* [List of tasks]
1. Answer these questions about the honey and cinnamon passage, one line each, marked (a), (b) and (c):
(a) Where does the writer say cinnamon is fantastic, though it fails in the bath?
(b) According to Snopes.com, what is the source of the honey and cinnamon article?
(c) In what quantity does the writer's household buy honey and cinnamon?
2. Carry on the honey and cinnamon passage, starting right after its last sentence.

* [Source passage]

Honey and cinnamon is delicious. I like it in tea. I like it on toast. No, scratch that, I LOVE it on toast, especially with butter. I use honey in the bath. For years, I used it instead of soap. I give myself a honey facial a couple of times a week. For me, cinnamon doesn’t work as well in the bath because it leaves a mess in the tub, but it is fantastic in the shower. It feels great, and it smells even better.

We eat so much honey and cinnamon in our house that we buy it in bulk, by the pound, and we’re always running out.

It doesn’t cure cancer.

But the internet says it cures cancer. It says so! On the internet! How do you know it doesn’t? Are you a scientist? Are you? Are you? Well then, how do you know?

No. I am not a scientist. I tried science once and I was bad at it. I know that honey and cinnamon does not cure cancer because if it did, then the medical researchers would have figured it out by now. I trust those medical researchers as individuals, and I trust the institutions of science in which they work. I believe in data, especially as it relates to medicine.

I believe that the Journal of the American Medical Association and the New England Journal of Medicine and Lancet are better places to seek wisdom on medical issues than the pages of the Weekly World News, which, according to Snopes.com, is the source of the honey and cinnamon article.

Friends keep emailing me that Honey and Cinnamon article, or posting it on my Facebook page. They mean well. But cancer is not like acne or flatulence, easily solved with ingredients in my kitchen pantry. I wish it were.

* [Information shown]
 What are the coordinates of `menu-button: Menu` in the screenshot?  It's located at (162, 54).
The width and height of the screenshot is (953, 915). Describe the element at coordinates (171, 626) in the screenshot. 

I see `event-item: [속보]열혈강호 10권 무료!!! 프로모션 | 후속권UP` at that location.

* [Answers to each task]
1.
(a) In the shower.
(b) The Weekly World News.
(c) In bulk, by the pound.

2.
There are people who have relied on natural cancer cures like honey and cinnamon, and whose cancers have resolved. However, when a cancer patient make a choice to treat their cancer “naturally,” and it a valid choice to do that, then they are also making the choice to accept death from cancer as a natural event. 

One of the hardest conversations I have ever had was with a friend who also happens to be a top-notch breast cancer doctor. After she found out what kind of cancer I had, she said something very difficult, and very kind. I wish I had the courage to say what she said more often, and it was this.

There may come a time when the fight is too hard and you want to give up. That’s okay. It’s your right and your choice. Don’t ever let anyone make you keep fighting. It will be okay to let go. Trust yourself to know when that time is.

I haven’t reached that time. I hope I never do. But if — when — that time comes for me, I imagine it will be flavored with the bittersweet aroma of honey and cinnamon. No, it won’t cure cancer. All cinnamon and honey can promise for me or anyone with cancer is to sweeten the slow passage toward death.